Selamun aleykum değerli Hocam. Benim eniştem (kardeşimin eşi) lösemi hastası. Kemoterapi tedavisi görüyor. Doktorları onlara anne sütünün kanser tedavisinde faydalı olduğunu söylemişler. Eniştem hanımının sütünü günlük düzenli içse bu durum dinen sakıncalı mıdır? Emre Karkar

*******

Ve aleyküm selam.

Bahsettiğiniz durumda eniştenizin, hanımınının sütünü içmesinde bir mahzur olmaz, günah değildir. Bununla nikâha bir zarar gelmez, zira sütkardeşliği tahukkuk etmez. Nitekim Bir hadis-i şerifte, “Süt hısımlığı ancak iki yaş içinde emzirilen sütle oluşur” [Buhârî, Sahih, Nikâh, 21] buyrulmuştur. Madem gerçekten böyle bir zaruret var ve tedavi yöntemini de Müslüman ve mesleğinde uzman bir hekim söylüyorsa, tabii ki içebilir. Ancak hatırdan çıkartmamak gerekir; bu durum her ne kadar günah olmasa da, zaruret ve mecburiyet dışında içmek, âdaba uygun değildir.

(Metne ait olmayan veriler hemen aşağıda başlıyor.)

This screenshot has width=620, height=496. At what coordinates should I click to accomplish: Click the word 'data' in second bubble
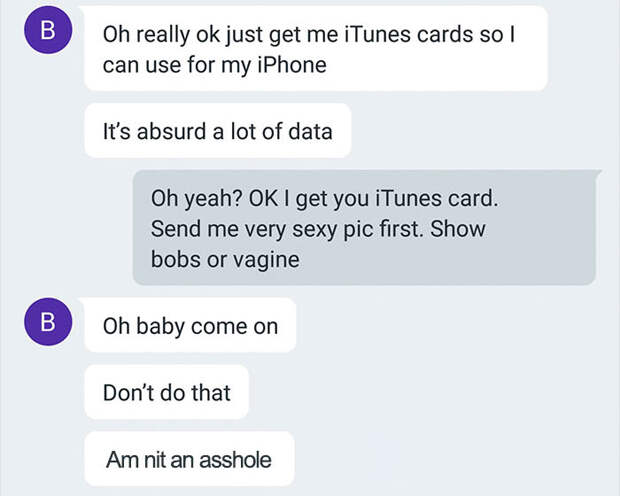310,131
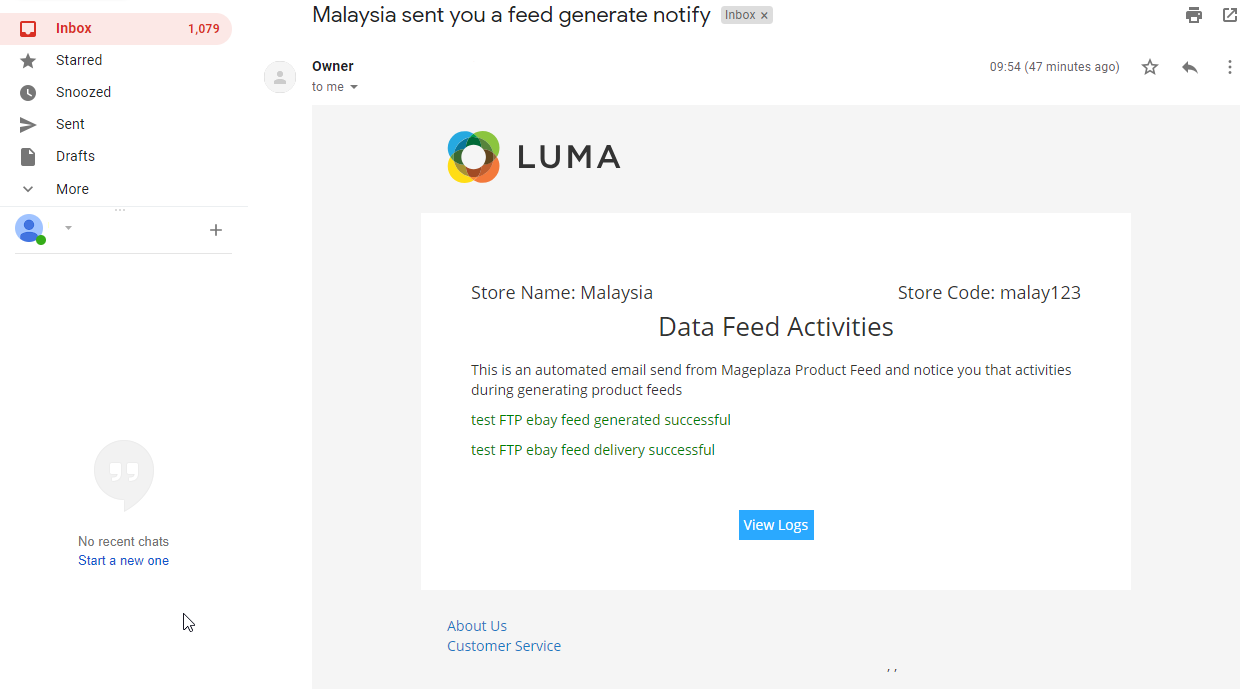Open the Sent folder

click(x=70, y=124)
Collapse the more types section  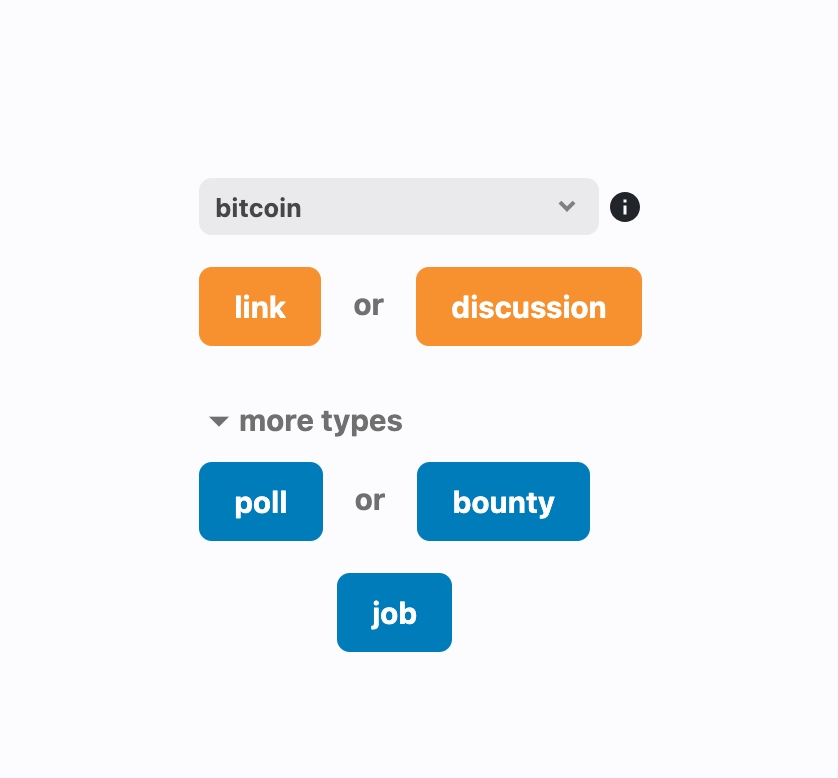305,422
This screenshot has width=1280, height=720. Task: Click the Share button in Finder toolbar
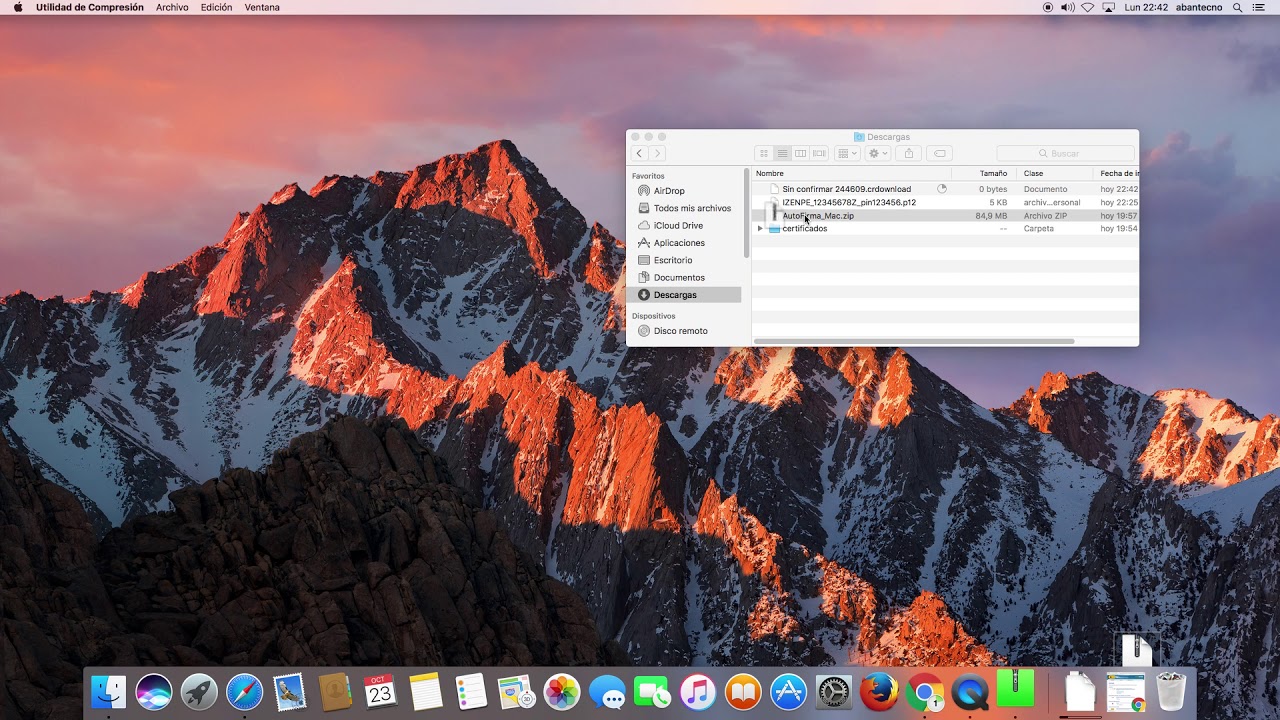click(x=908, y=153)
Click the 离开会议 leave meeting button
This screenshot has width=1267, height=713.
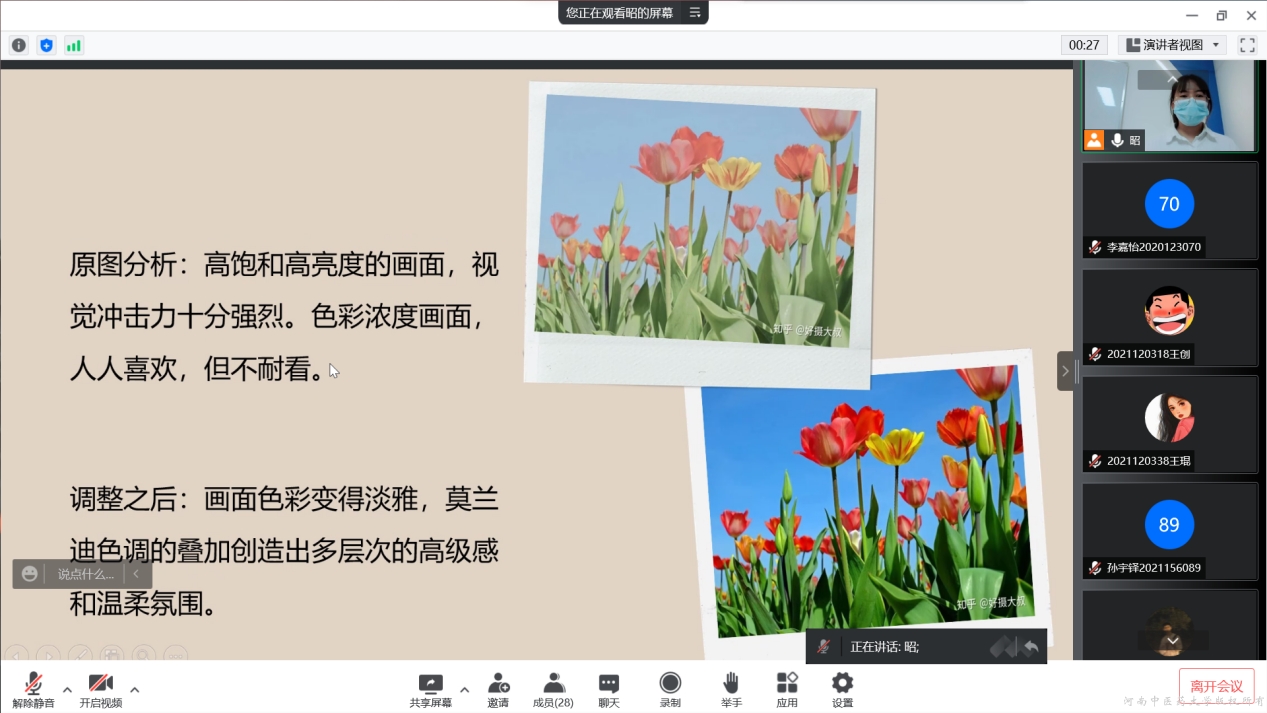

Hâsılı, mutlak manada kadının memesinden süt emmek veya içmek, sütanne ve süt evlatlığı için yeterli değildir. Süt evlatlığının meydana gelmesi için, süt emen kişi -yukarıda da belittiğimiz gibi- iki yaşını doldurmamış olması gerekir. Bu itibarla hanımının sütünü emen ya da içen kocanın, onun süt evladı olması söz konusu olmaz.

Netice: Bir erkek hangi sebeple olursa olsun, hanımının memelerinden emse veya bir başka yolla onun sütünü içse evlilik hayatlarını devam ettirmelerine bir engel teşkil etmez. [Bkz. Mehmed Emre, Zamanımız Meselelerine Açıklamalı Fetvalar, Çile yayınları, İstanbul, 1983, 1, 384-385, soru no: 1525]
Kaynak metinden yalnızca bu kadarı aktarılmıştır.